Source operationShadow operation
INSERTINSERT
UPDATEDELETE the old row, then INSERT the new row
DELETEDELETE

The shadow has no primary key, so rows are matched for UPDATE and DELETE by full-row equality (REPLICA IDENTITY FULL makes the complete old-row image available to both the trigger and CDC). The same dispatch serves RollUp tables, whose shadow is named _shadow_rollup_<name>.

Streaming to Unity Catalog

Once the shadow is streaming, wal2delta replicates it to a Unity Catalog Managed Table named lb_<shadow>_history (for example, lakets_cdf._shadow_metricslb__shadow_metrics_history). The destination is an append-only change feed: an UPDATE mirrored as DELETE + INSERT appends both change records, so the history accumulates rather than overwriting in place.

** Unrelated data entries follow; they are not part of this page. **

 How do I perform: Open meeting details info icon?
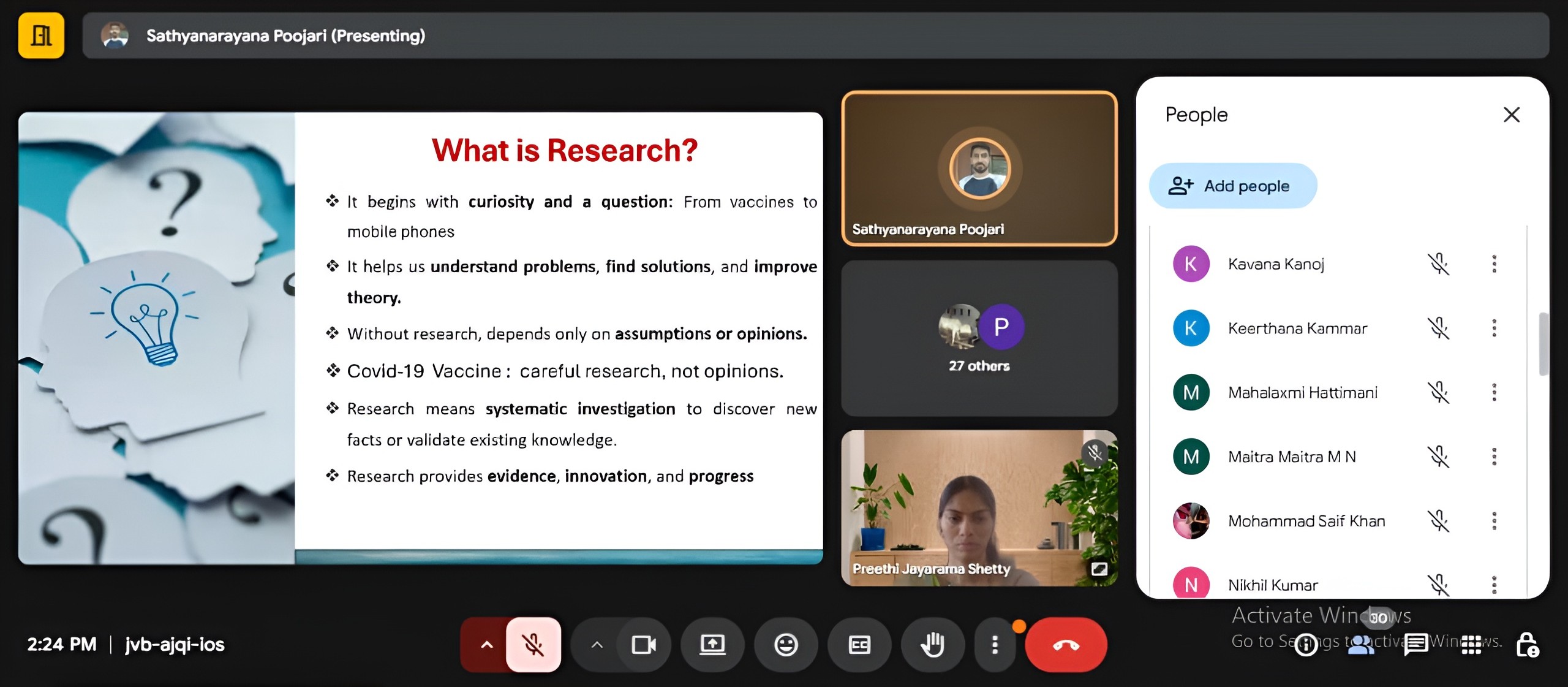[x=1305, y=645]
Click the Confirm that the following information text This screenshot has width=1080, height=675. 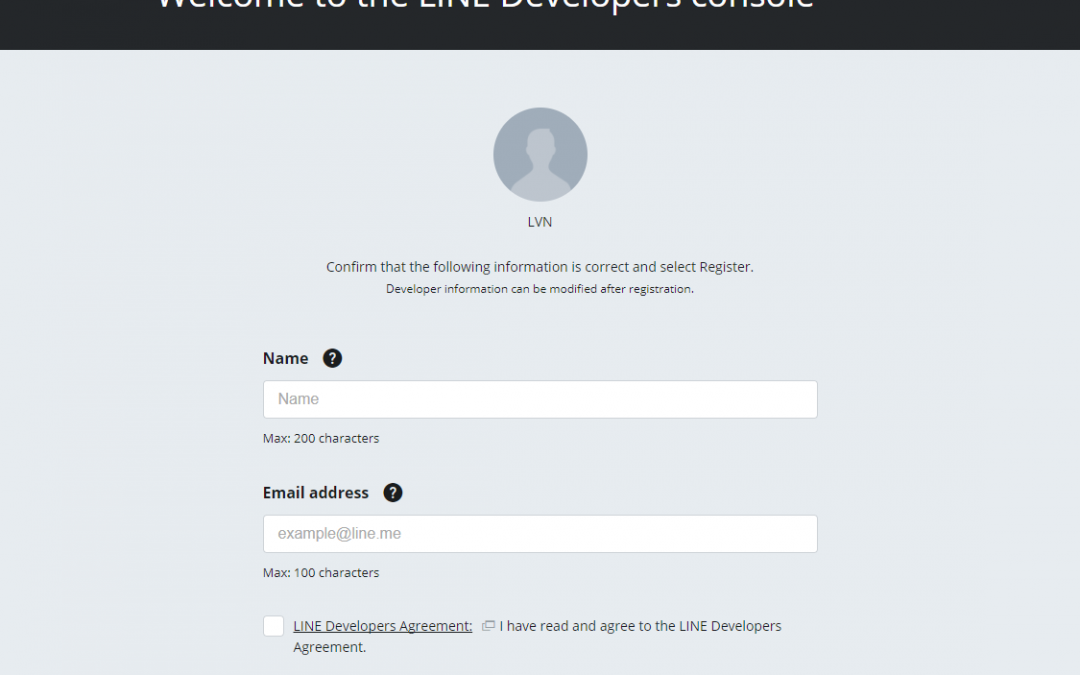pos(540,267)
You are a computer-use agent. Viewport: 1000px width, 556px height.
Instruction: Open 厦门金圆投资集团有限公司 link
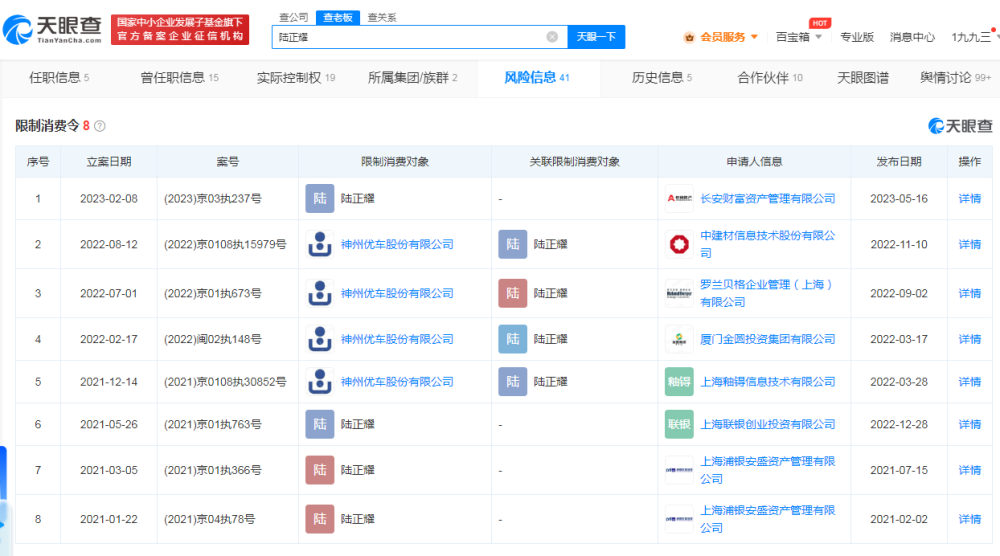[x=767, y=340]
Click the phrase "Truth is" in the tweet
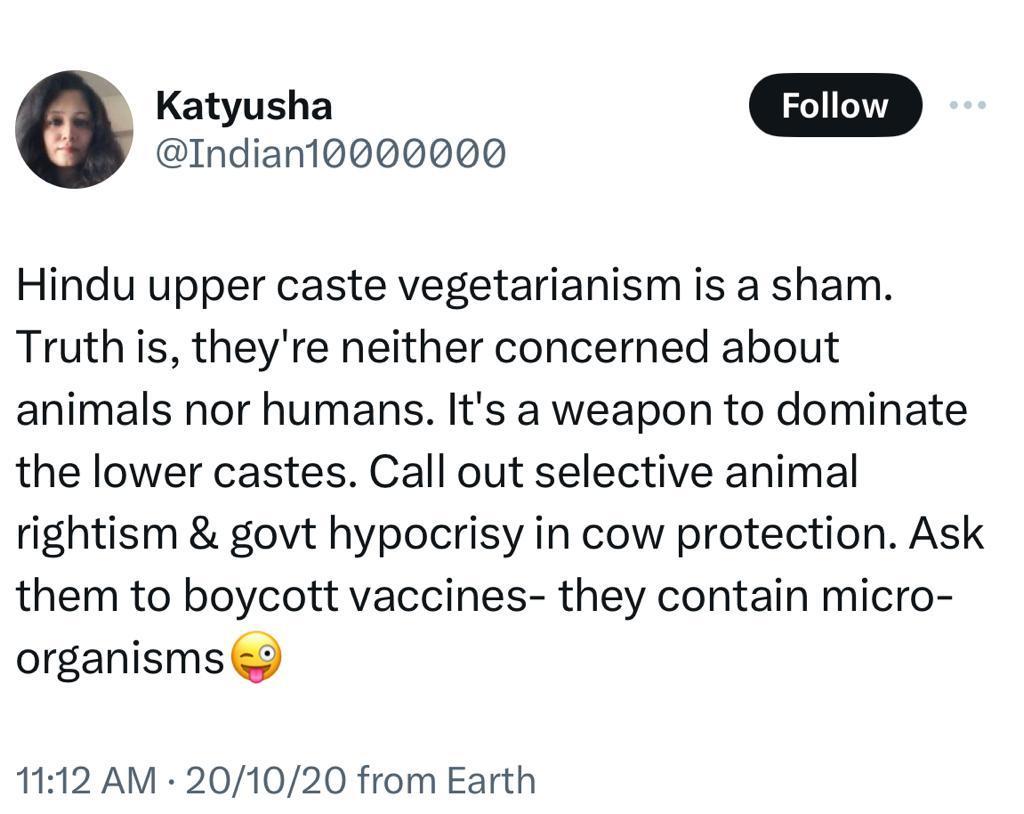Viewport: 1024px width, 814px height. (x=96, y=347)
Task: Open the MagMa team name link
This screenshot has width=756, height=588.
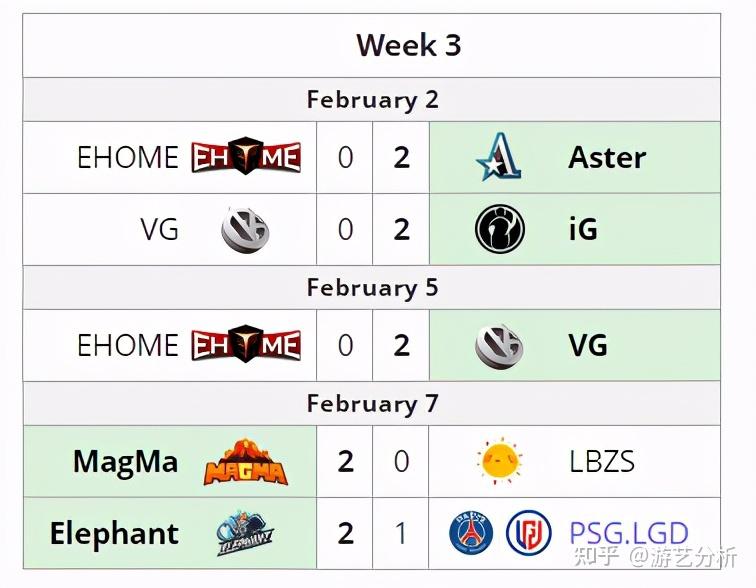Action: point(126,461)
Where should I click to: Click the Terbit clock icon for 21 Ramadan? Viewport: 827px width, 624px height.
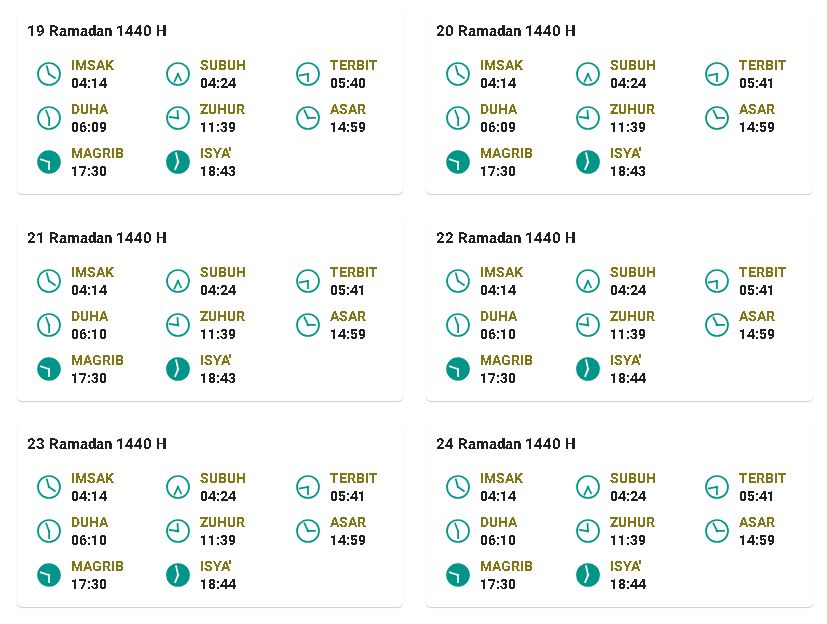click(x=307, y=281)
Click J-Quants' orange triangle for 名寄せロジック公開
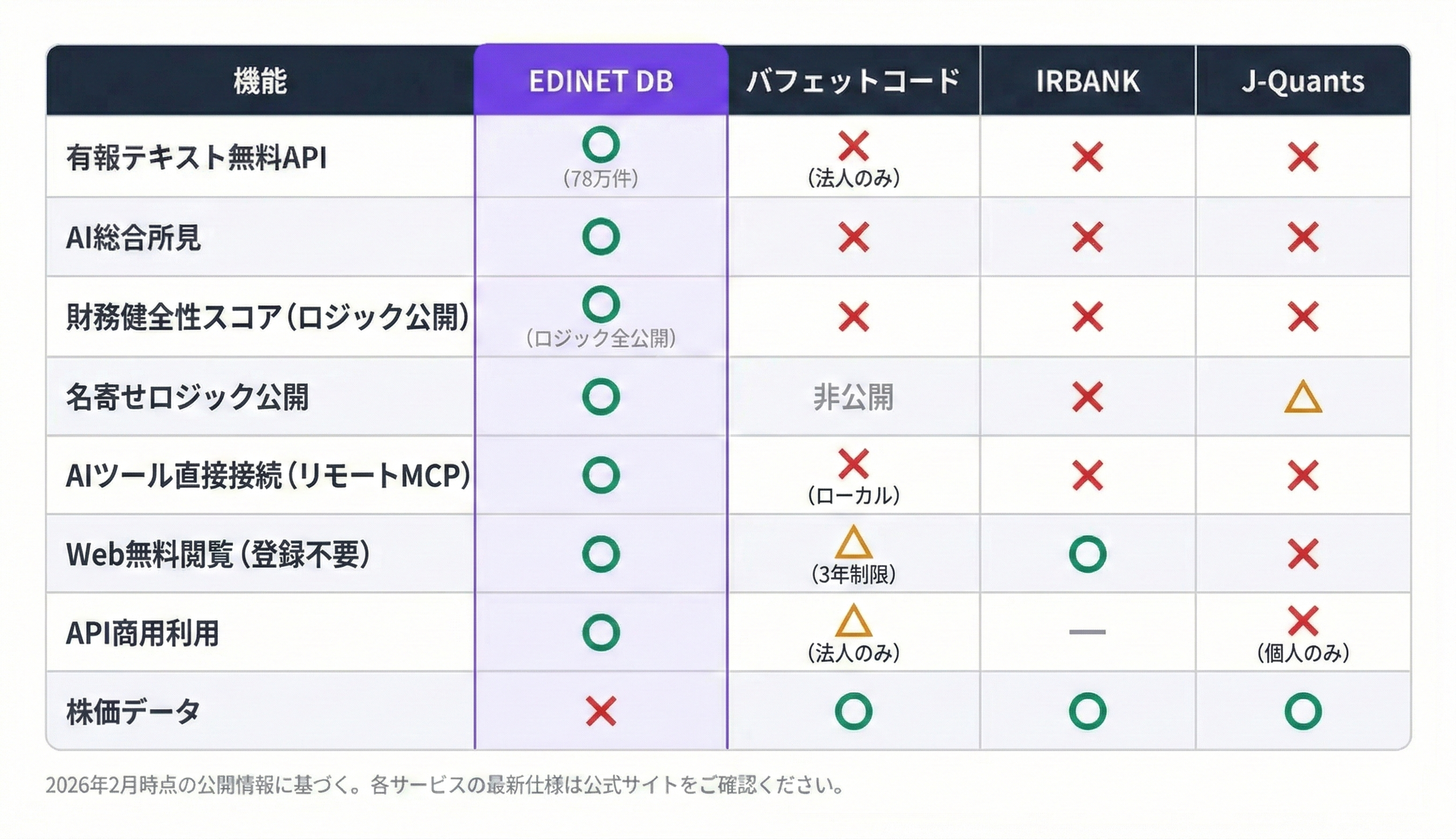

enable_sync is idempotent and warns rather than errors if wal2delta is absent — CDF is a prerequisite enabled out-of-band on the lakets_cdf schema, not something LakeTS turns on itself. disable_sync drops the trigger and the shadow but leaves the Unity Catalog table in place, since that table is owned by CDF.

The durability anchor for tiering

The shadow layer is not only a sync convenience. wal2delta.tables exposes a per-shadow committed_lsn that records how far CDF has flushed. Tiering's durability gate compares that value against each chunk's stamped write position before a chunk is flagged tiered or its partition is dropped, so the shadow is what makes tiering and eviction provably safe.